### Provided entries
***

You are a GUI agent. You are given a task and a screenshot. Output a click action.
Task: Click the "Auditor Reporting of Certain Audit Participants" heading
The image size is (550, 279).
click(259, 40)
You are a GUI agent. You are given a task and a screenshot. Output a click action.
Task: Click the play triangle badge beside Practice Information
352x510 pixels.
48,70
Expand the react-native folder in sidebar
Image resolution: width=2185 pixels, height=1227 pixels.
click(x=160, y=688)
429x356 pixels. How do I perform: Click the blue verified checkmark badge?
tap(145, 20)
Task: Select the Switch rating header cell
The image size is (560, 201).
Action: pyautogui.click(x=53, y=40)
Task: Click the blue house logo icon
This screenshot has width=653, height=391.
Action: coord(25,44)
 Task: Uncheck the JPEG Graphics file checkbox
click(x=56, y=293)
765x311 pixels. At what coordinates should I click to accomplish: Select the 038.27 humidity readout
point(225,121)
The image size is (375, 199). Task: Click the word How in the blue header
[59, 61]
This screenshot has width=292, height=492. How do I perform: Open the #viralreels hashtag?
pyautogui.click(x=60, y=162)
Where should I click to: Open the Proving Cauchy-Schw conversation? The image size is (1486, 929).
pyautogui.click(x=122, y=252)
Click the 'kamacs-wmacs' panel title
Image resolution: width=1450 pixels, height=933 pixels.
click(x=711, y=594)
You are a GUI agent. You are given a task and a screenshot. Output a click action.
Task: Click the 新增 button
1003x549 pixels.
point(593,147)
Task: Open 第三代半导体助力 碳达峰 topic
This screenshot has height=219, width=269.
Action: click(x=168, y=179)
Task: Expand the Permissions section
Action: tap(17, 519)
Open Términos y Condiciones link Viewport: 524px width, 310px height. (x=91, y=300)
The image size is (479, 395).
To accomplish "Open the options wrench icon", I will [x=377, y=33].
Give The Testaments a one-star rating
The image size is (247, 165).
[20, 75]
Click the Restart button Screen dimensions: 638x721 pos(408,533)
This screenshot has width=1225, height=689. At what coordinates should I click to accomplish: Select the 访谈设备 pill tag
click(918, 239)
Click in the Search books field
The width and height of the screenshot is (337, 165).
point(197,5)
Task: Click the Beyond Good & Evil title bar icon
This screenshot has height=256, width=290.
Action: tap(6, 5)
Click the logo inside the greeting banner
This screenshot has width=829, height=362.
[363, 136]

***

### Directions for this task
Set down the full listing a second time, exactly as given.

### Answer to the problem
You are a GUI agent. You are given a task and a screenshot. Output a click action.
Task: Click the "Auditor Reporting of Certain Audit Participants" heading
The image size is (550, 279).
click(259, 40)
You are a GUI agent. You are given a task and a screenshot. Output a click action.
Task: Click the play triangle badge beside Practice Information
352x510 pixels.
48,70
Expand the react-native folder in sidebar
Image resolution: width=2185 pixels, height=1227 pixels.
click(x=160, y=688)
429x356 pixels. How do I perform: Click the blue verified checkmark badge?
tap(145, 20)
Task: Select the Switch rating header cell
The image size is (560, 201).
Action: pyautogui.click(x=53, y=40)
Task: Click the blue house logo icon
This screenshot has width=653, height=391.
Action: coord(25,44)
 Task: Uncheck the JPEG Graphics file checkbox
click(x=56, y=293)
765x311 pixels. At what coordinates should I click to accomplish: Select the 038.27 humidity readout
point(225,121)
The image size is (375, 199). Task: Click the word How in the blue header
[59, 61]
This screenshot has width=292, height=492. How do I perform: Open the #viralreels hashtag?
pyautogui.click(x=60, y=162)
Where should I click to: Open the Proving Cauchy-Schw conversation? The image size is (1486, 929).
pyautogui.click(x=122, y=252)
Click the 'kamacs-wmacs' panel title
Image resolution: width=1450 pixels, height=933 pixels.
click(x=711, y=594)
You are a GUI agent. You are given a task and a screenshot. Output a click action.
Task: Click the 新增 button
1003x549 pixels.
point(593,147)
Task: Open 第三代半导体助力 碳达峰 topic
This screenshot has height=219, width=269.
Action: click(x=168, y=179)
Task: Expand the Permissions section
Action: tap(17, 519)
Open Términos y Condiciones link Viewport: 524px width, 310px height. (x=91, y=300)
The image size is (479, 395).
To accomplish "Open the options wrench icon", I will [x=377, y=33].
Give The Testaments a one-star rating
The image size is (247, 165).
[20, 75]
Click the Restart button Screen dimensions: 638x721 pos(408,533)
This screenshot has width=1225, height=689. At what coordinates should I click to accomplish: Select the 访谈设备 pill tag
click(918, 239)
Click in the Search books field
The width and height of the screenshot is (337, 165).
point(197,5)
Task: Click the Beyond Good & Evil title bar icon
This screenshot has height=256, width=290.
Action: tap(6, 5)
Click the logo inside the greeting banner
This screenshot has width=829, height=362.
[363, 136]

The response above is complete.